Twenty months ago, James Lewis was appointed chief of the New Haven police department for the remainder of former Chief Francisco Ortiz, Jr.’s four-year term. Friday was Chief Lewis’ last day on the job.
Everyone who lives or works in New Haven owes Chief Lewis, the two assistant chiefs he brought with him, Roy Brown and Kenneth Gillespie, and the other officers of the department a profound debt of gratitude. He and they have transformed the department to a much greater extent than anyone imagined possible 20 months ago.
Lewis was appointed several months after the city was rocked by the arrest of Lt. William White, a 39-year veteran of the department and longtime head of its narcotics unit, on federal charges of bribery conspiracy and theft of government funds. Another detective was also arrested for theft of government funds. The charges resulted from payments received from city bail bondsmen to locate and arrest fugitives as well as instances in which the detectives kept money found in drug-related searches.
Those arrests were only the tip of the iceberg. The city brought in the Washington-based Police Executive Review Forum to review of the department’s policies. Shortly, after Chief Lewis had taken office, PERF delivered a scathing indictment of the department.

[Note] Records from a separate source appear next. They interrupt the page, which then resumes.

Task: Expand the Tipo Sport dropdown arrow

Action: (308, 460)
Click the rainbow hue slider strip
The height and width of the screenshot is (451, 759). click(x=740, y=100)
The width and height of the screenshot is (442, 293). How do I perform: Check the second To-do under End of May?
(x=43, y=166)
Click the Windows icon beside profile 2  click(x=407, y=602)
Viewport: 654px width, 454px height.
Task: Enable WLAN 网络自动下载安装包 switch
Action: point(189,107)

Charged with understanding how such egregious action could have been taken by White and others, PERF found that there were no formal policies and procedures for the narcotics unit. Instead, supervisors and officers created their own policies and practices with respect to informants, targets and priorities, use of funds and seizure of drugs and money. There were no background checks, financial reviews of officers or periodic audits and inspections of the unit.

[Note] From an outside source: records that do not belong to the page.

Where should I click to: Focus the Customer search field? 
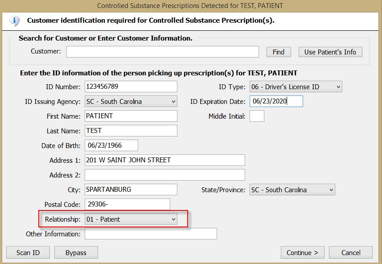pyautogui.click(x=163, y=52)
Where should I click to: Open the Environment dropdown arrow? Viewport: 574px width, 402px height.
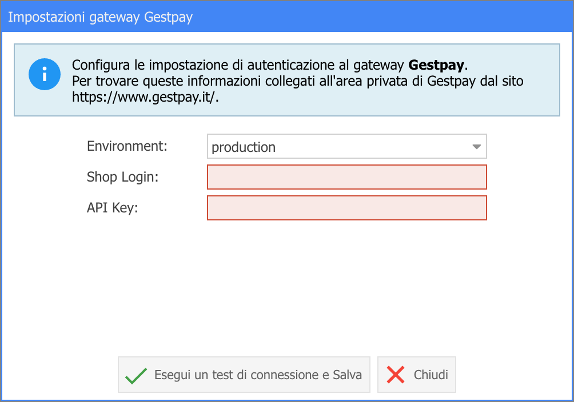click(x=476, y=147)
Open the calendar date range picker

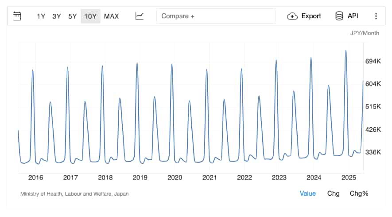[x=17, y=16]
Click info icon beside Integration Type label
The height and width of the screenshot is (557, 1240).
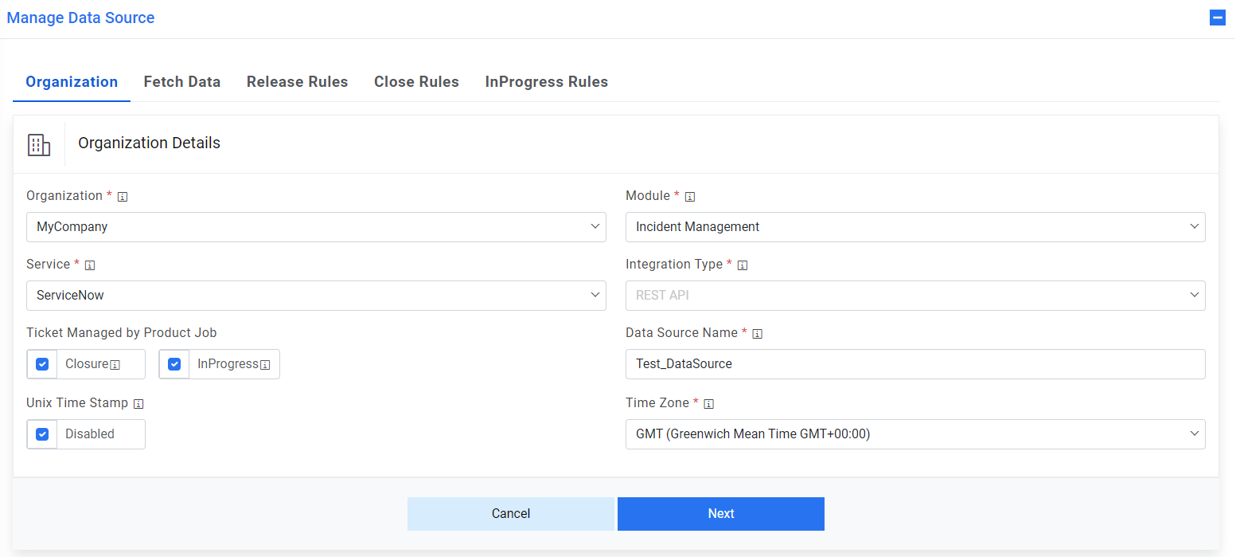[743, 265]
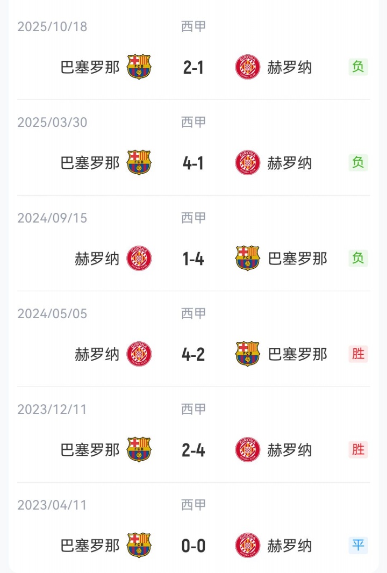Click the 胜 badge on 2024/05/05 match

358,354
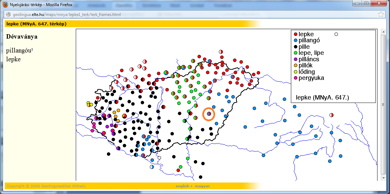
Task: Click the red lepke legend dot
Action: click(295, 34)
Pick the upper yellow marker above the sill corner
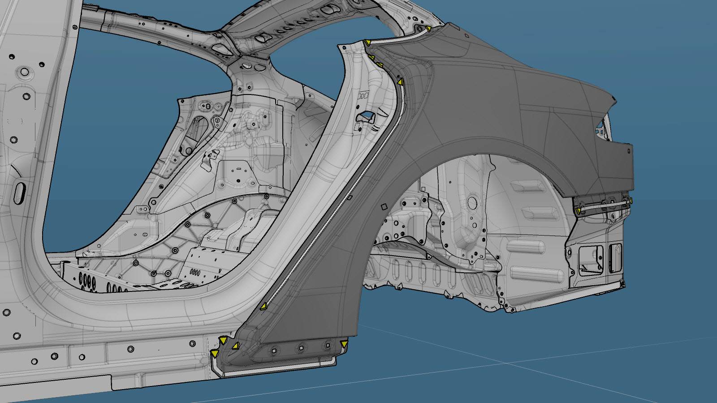The image size is (717, 403). pos(223,341)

But the report was not limited to the narcotics unit; it touched on every aspect of policing in New Haven. PERF found that not only was the NHPD missing an overall strategy for combating crime, but it also had no formal system of evaluating performance or of job rotation and lacked up-to-date written directives, policies and procedures. In addition, it was seriously deficient in its collection and reporting of crime data and for years had failed to report crime data to the FBI. PERF could not even determine clearance rates for crimes other than homicides.
Moreover, the department had serious staffing problems. There had been no promotions to captain for nearly a decade and until shortly before the report was issued, none to lieutenant to sergeant. As a result, NHPD lacked sufficient personnel at the senior management level. Vacancies had been largely filled on a temporary or acting basis.
PERF also found that detectives lacked any formal training, computers and a system for tracking cases. Although it had a forensics unit, it did not employ and professionally trained forensic scientists.
And while there was a system by which citizens could complain about officers’ conduct, PERF found that many complaints weren’t investigated fully or at all.
No one who read the preliminary PERF report in the fall of 2007 imagined that Chief Lewis and his team would be able to implement all or even most of its 57 recommendations in the next 20 months. Indeed, those who participated in the community forums held to discuss the report urged PERF to identify priorities and establish benchmarks as well as criteria by which the city could determine whether the recommendations had been implemented.
Yet 20 months later, most of the recommendations have been implemented. Policies and procedures in virtually every area of policing have been updated and, where needed, changed. The senior management ranks have been filled with captains and lieutenants. A new and more aggressive strategy for fighting crime — Targeted Activity Policing — has been developed and implemented with much success. The drug unit has been reconstituted with new procedures, controls and officers who have been carefully screened and extensively trained. Special emphasis, including the aggressive enforcement of traffic laws and the use of periodic gun buyback programs, has been directed at getting guns off the streets and reducing the numbers of shootings.
The results are evident in the crime statistics.
Admittedly, some officers objected to Lewis’ stern discipline. And some members of the community criticized his aggressive approach to policing and accused him of abandoning community policing, as the News did last week (“Outgoing chief reflects,” Feb. 26). Such claims miss the big picture of what was wrong, what needed to change and what has changed over the past 20 months.
Crime is still much too high in New Haven. But the police are better prepared today than they were 20 months ago to prevent crime and solve the crimes that occur.
Thank you, Chief Lewis. You will be missed.
David Cameron is a professor of political science, a member of the East Rock Management Team and has served on the Civilian Review Board.